Franklin Delanoë  Roosevelt  Ancien Président des Etats-Unis

Nous vivons des temps où l’histoire a le tournis et sa cinétique, jadis lente, pour permettre une sédimentation des événements a subi une accélération porteuse de tous les dangers. Les certitudes que l’on croyait immuables deviennent des interrogations. A cet égard, le XXe siècle a été celui des perturbations spatiales, identitaires, voire religieuses. Des pays se font et se défont en temps réel au gré des puissants. Des peuples sont arrachés à leur terre, des identités sont reniées. De plus, un choc religieux est en train insidieusement de structurer les rapports Occident – Orient.

De ce fait, un vent de panique ou de liberté, cela dépend de quel côté on se place, secoue les pays arabes, qui, à des degrés divers, connaissent de profondes perturbations qui, à première vue, sont annonciatrices de ce que la doxa occidentale a décidé d’appeler le printemps arabe avec une spécificité horticole à chaque région qu’elle a déstabilisée à son profit. On pourrait croire que l’Occident et le libéralisme sauvage sont au chevet de la jeunesse arabe et veulent «accompagner» leurs espérances pour un monde de liberté, de farniente, en clair, la belle vie pour les bras cassés que sont devenus les Arabes minés par une rente éphémère qui retarde leur insertion dans la dynamique mondiale. Il n’en est rien, on peut penser à la lecture de nombreux rapports que tout est téléguidé, qu’il n’y a pas de hasard.
:::::
- **Exercice 1**:
D'après le texte de lecture, de quels types de perturbations le XXe siècle a-t-il été le siècle ? Donnez-les tous.

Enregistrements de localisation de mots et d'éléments
:::::
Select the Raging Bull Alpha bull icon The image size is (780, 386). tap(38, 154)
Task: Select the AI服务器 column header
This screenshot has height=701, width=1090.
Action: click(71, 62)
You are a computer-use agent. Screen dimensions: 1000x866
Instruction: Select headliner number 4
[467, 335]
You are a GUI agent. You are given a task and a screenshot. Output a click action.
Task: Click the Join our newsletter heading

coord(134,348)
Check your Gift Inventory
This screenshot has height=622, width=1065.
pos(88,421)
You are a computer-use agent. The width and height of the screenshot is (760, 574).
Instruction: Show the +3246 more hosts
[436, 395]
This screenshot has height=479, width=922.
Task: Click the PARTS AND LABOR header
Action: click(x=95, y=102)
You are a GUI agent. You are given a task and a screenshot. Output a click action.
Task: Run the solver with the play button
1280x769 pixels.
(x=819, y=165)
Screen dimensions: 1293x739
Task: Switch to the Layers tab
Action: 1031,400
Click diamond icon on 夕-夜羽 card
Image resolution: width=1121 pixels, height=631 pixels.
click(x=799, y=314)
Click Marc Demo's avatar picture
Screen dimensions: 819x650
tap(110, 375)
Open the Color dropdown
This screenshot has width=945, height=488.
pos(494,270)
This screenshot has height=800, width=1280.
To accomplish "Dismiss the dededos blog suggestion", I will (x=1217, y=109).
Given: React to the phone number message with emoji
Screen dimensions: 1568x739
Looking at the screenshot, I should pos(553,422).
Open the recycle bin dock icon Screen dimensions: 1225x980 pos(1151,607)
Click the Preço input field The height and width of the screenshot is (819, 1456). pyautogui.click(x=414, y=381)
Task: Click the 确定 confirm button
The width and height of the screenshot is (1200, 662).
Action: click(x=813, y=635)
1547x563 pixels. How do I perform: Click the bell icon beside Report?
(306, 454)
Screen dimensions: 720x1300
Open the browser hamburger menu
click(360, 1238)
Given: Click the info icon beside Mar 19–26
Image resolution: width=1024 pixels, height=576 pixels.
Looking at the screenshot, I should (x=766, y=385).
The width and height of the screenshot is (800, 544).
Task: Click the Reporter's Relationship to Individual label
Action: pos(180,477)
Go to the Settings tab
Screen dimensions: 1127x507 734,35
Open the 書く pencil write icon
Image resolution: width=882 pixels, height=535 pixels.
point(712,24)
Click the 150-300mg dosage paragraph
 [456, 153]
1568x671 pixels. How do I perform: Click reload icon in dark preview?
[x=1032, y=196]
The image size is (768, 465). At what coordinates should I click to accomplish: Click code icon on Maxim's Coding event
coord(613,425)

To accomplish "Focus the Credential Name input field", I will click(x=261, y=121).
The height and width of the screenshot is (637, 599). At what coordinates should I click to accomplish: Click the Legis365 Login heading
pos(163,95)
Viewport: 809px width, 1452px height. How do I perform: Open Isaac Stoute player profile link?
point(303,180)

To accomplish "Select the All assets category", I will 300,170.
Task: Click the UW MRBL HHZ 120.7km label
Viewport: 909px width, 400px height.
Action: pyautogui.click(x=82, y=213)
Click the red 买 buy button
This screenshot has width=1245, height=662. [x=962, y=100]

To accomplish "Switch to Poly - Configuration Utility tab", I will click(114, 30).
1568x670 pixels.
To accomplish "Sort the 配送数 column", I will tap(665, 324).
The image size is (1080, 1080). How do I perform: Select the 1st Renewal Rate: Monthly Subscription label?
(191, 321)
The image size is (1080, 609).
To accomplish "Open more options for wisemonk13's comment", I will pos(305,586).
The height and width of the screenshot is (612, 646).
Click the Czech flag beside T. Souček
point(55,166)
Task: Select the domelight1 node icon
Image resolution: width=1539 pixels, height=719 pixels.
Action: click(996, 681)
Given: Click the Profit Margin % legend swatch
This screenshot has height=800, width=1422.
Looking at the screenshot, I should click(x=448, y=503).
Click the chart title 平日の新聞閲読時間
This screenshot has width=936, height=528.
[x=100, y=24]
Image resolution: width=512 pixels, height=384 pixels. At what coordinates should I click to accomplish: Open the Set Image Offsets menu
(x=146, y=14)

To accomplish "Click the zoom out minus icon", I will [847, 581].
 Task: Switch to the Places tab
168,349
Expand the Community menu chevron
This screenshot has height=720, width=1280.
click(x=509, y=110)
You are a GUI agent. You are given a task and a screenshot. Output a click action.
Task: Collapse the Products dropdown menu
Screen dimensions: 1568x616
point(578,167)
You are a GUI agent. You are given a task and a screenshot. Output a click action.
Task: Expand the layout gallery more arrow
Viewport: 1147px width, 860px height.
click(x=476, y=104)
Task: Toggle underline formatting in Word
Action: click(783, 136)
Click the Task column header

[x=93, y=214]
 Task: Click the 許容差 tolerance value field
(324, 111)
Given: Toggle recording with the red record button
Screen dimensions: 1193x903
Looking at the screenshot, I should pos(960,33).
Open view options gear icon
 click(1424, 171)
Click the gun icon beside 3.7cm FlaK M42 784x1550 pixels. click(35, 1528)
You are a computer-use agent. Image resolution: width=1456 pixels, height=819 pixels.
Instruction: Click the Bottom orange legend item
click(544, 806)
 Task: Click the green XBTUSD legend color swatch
:::::
- **Exercice 2**:
Reportez dans une liste numérotée les lignes des enregistrements, de la ligne contenant "Task: Click the 許容差 tolerance value field" jusqu'à la ligne contenant "click(544, 806)" incluse, en omettant les lignes vides.

- **Corrigé 1**:
Spatiales, identitaires, religieuses

- **Corrigé 2**:
1.  Task: Click the 許容差 tolerance value field
2. (324, 111)
3. Given: Toggle recording with the red record button
4. Screen dimensions: 1193x903
5. Looking at the screenshot, I should pos(960,33).
6. Open view options gear icon
7.  click(1424, 171)
8. Click the gun icon beside 3.7cm FlaK M42 784x1550 pixels. click(35, 1528)
9. You are a computer-use agent. Image resolution: width=1456 pixels, height=819 pixels.
10. Instruction: Click the Bottom orange legend item
11. click(544, 806)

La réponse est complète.